清华大学/北京生物结构前沿研究中心杨茂君教授和李赛教授为文章Molecular architecture of mammalian pyruvate dehydrogenase complex的共同通讯作者。清华大学生命学院博士后陈懋斐、博士后宋雨桐张森森博士和2020级博士生张一堂为此文章的共同第一作者。杨茂君教授和清博汇能生物科技有限公司的张森森博士为文章Molecular architecture of the mammalian 2-oxoglutarate dehydrogenase complex的共同通讯作者。清华大学生命学院2020级博士生张一堂、博士后陈懋斐陈旭东博士、以及深圳大学博士后张铭晖为此文章的共同第一作者。清华大学蛋白质生物样品制备与鉴定平台杨姊对SPR实验进行了指导。清华大学蛋白质化学与组学平台韩萌对同位素质谱实验提供帮助。沙特国王科技大学(KAUST)高欣教授对课题的实验设计和文章修改提供了宝贵意见。两项研究课题得到国家自然科学基金、重点研发计划、北京生命科技研究院(BLSA)北京生物结构前沿研究中心、阿卜杜拉国王科技大学科技大学(KAUST)研究基金项目、北京清博汇能生物科技有限公司等多个项目基金的支持。



Reference

1.Kyrilis, F. L. et al. Integrative structure of a 10-megadalton eukaryotic pyruvate dehydrogenase complex from native cell extracts. Cell reports 34, 108727, doi:10.1016/j.celrep.2021.108727 (2021).

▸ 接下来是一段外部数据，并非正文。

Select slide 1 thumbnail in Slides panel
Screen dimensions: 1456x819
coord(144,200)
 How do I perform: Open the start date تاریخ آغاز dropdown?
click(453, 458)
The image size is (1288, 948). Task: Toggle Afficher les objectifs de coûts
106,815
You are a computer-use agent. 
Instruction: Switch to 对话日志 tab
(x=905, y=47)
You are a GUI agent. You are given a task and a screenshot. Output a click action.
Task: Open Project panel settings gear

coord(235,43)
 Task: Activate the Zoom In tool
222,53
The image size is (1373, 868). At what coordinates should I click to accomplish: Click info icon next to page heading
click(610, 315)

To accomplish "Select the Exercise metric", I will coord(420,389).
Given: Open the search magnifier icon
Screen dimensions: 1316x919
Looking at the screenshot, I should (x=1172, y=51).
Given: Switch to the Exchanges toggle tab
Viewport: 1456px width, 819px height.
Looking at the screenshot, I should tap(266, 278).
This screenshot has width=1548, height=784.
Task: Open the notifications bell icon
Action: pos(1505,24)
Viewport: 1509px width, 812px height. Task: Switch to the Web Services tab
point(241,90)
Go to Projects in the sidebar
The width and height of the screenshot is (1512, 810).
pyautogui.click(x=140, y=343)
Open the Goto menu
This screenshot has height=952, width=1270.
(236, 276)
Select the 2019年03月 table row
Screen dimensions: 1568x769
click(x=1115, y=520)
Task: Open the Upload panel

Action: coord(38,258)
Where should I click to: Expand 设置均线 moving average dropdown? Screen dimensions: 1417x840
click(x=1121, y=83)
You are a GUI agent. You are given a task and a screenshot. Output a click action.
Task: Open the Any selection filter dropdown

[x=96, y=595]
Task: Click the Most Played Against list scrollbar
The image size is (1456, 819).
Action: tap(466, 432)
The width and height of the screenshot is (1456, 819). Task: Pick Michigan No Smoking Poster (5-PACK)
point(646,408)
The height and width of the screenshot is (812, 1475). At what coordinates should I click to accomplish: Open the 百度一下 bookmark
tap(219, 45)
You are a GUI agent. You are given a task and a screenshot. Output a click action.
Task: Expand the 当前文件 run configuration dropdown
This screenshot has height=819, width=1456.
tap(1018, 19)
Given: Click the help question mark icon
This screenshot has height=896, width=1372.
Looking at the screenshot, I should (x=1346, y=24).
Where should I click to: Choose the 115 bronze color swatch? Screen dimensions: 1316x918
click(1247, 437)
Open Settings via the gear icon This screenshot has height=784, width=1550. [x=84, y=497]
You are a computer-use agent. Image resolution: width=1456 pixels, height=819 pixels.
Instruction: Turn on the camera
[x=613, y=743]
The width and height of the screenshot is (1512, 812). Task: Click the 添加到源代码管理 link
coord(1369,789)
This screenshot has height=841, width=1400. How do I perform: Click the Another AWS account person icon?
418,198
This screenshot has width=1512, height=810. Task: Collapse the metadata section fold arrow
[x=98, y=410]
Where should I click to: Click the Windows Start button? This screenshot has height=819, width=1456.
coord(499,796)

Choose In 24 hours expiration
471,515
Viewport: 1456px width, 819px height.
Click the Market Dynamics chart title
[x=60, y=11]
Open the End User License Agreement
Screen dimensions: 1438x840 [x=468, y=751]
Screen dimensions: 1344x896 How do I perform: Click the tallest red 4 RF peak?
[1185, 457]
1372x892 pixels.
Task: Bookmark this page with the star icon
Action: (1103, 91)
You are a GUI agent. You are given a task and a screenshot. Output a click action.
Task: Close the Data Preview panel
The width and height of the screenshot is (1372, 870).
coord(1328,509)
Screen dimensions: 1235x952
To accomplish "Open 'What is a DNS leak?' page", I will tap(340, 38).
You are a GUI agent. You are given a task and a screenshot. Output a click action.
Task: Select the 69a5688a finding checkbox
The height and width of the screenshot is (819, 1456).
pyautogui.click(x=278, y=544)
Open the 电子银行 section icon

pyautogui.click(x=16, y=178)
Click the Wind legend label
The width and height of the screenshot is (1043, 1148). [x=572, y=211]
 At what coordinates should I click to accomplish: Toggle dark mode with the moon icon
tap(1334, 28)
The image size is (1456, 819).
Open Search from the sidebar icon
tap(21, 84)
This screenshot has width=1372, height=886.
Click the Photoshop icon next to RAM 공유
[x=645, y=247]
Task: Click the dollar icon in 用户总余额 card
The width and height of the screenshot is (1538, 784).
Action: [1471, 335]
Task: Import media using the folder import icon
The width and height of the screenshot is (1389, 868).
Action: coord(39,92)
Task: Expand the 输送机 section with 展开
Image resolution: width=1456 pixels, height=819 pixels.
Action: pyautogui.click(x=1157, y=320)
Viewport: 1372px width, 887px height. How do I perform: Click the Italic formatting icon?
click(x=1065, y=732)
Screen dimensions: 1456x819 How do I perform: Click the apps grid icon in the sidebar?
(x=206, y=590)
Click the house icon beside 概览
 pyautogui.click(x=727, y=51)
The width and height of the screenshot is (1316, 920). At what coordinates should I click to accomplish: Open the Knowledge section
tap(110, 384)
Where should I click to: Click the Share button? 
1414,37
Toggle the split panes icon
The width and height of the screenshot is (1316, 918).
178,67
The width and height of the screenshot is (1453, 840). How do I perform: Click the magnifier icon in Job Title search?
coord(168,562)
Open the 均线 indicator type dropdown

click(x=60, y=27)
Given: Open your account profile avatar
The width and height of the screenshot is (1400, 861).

2.Patel, K. P., O'Brien, T. W., Subramony, S. H., Shuster, J. & Stacpoole, P. W. The spectrum of pyruvate dehydrogenase complex deficiency: clinical, biochemical and genetic features in 371 patients. Molecular genetics and metabolism 105, 34-43, doi:10.1016/j.ymgme.2011.09.032 (2012).

3.Chen, M. et al. Molecular architecture of mammalian pyruvate dehydrogenase complex. Protein & Cell, doi:10.1093/procel/pwae044 (2024).

4.Zhang, Y. et al. Molecular architecture of the mammalian 2-oxoglutarate dehydrogenase complex. Nat Commun 15, doi:10.1038/s41467-024-52792-7 (2024).